Set out the lines from the one with "At what coordinates" to the one with "Where should I" as a numbered list, skipping any blank lines and leaving out the pictures.

### GIVEN ENTRIES
--------------------------------------------------

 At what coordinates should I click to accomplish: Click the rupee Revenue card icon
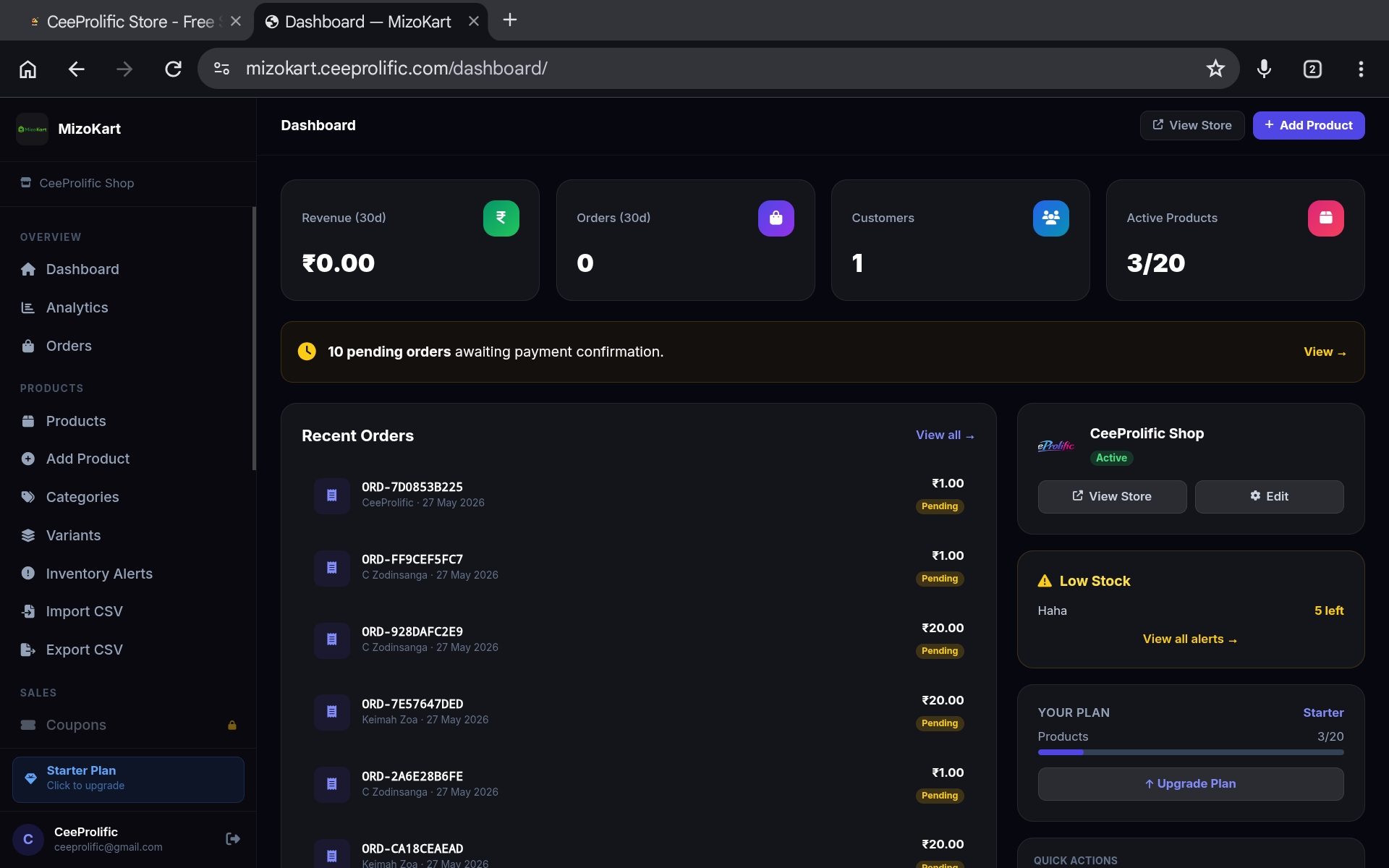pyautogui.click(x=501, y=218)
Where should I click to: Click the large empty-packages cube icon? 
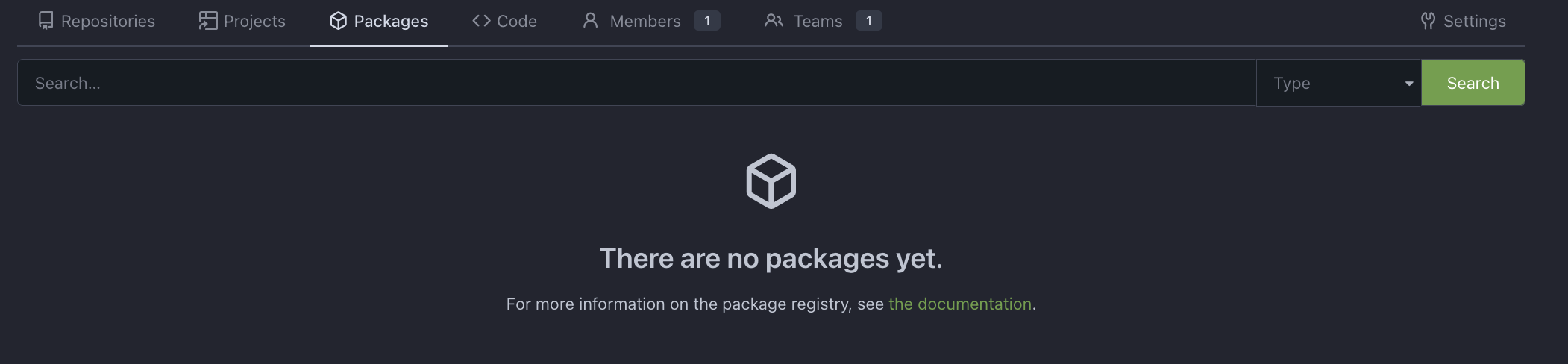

--------------------------------------------------

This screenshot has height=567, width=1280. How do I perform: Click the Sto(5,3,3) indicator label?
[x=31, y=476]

--------------------------------------------------

### EXERCISE SOLUTION
1.  At what coordinates should I click to accomplish: Click the rupee Revenue card icon
2. pyautogui.click(x=501, y=218)
3. Where should I click to: Click the large empty-packages cube icon? 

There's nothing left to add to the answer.